Capturing the excitement of a car blasting along the twisty bits is the challenge that all automotive photographers face. If you are shooting video, conveying a sense of motion is built into the platform – QED. But capturing speed and motion in a sharp, still picture is both difficult and exhilarating – but only when you get it right. 

Unlike the technique we discussed last time – panning – shooting cars at speed from another car – i.e., car to car – requires that you not only have a driver of the subject car but you also need an “appropriate” second camera car (I’ll define appropriate in a minute) and a second, competent driver. A pair of walkie-talkies doesn’t hurt either. As with panning, you also need to pick the right road, right time of day and right background. But since you are also moving, you need to make sure you are operating in a safe manner to protect everyone and every vehicle involved. 

The best kind of vehicle (i.e., appropriate) for car to car photography is one that makes shooting the leading (or following) subject car possible. I have used an Audi convertible, Fiat 500C drop top, several cars that have a wide sunroof opening, a Toyota 4-Runner with an opening tailgate window and even a Ferrari 400i – leaning out of the wide passenger window like a cocker spaniel in August!

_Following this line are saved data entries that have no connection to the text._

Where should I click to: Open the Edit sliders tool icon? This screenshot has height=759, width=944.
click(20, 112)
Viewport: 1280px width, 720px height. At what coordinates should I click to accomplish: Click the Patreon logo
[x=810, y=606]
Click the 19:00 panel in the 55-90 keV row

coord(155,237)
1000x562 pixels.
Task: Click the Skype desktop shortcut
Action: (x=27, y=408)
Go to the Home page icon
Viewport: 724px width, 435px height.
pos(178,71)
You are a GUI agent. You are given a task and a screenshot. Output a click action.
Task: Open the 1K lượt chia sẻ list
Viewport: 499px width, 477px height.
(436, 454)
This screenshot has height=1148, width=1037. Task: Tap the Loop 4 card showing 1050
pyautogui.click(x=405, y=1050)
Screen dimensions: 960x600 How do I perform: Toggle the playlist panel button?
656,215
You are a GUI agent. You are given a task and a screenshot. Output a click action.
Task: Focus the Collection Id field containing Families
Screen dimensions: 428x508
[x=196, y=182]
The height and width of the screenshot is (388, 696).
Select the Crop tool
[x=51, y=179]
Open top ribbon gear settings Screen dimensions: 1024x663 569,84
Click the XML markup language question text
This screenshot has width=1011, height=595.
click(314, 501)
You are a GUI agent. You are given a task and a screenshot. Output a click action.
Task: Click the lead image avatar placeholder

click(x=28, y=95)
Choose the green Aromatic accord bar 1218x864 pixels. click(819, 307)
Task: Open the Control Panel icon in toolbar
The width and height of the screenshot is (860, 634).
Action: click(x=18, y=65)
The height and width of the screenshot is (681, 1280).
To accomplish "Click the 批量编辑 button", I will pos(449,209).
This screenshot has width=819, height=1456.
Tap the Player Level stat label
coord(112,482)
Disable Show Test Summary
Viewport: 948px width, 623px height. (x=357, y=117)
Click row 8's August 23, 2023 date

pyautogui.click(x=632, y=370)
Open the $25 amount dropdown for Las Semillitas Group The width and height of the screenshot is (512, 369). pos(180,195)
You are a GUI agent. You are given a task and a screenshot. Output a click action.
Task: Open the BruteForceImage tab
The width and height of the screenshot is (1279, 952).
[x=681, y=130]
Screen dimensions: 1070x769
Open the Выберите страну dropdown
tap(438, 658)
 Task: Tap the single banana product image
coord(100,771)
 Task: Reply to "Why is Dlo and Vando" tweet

Doing this, however, introduces an element of danger and possibly an element of lawlessness to your activity (Most states have strict seat belt laws, frown when you stand on the passenger seat with your body half out of the sunroof or lean out over a convertible trunk and they especially look askance when you drive in the incoming lane to take pictures!). So if you are going to shoot car to car, be exceptionally careful and be respectful of other people and cars on the road.

  Kalikow car to car cal spyder





OK, enough of the caveats, here’s how to shoot car to car! First, scout out your location – again, background and the quality and direction of the light still count. Next, finding a road with two lanes going in the same direction really helps – that way you don’t have to drive (ever so briefly…) in the incoming lane. I also think that early morning and weekends work best most of the time (good light, less traffic). If, however, you shoot in a resort area in season, weekends may not be all that traffic free so choose wisely and, again, be very careful.

Next, I coach the drivers of the subject and photo cars, showing them where the cars have to be relative to each other when you finally hit the road. I usually put the two cars in the position I want in a parking lot so I can confirm the framing from the photo car and the two drivers get a feel for the relative position they need to be in once we’re moving along.  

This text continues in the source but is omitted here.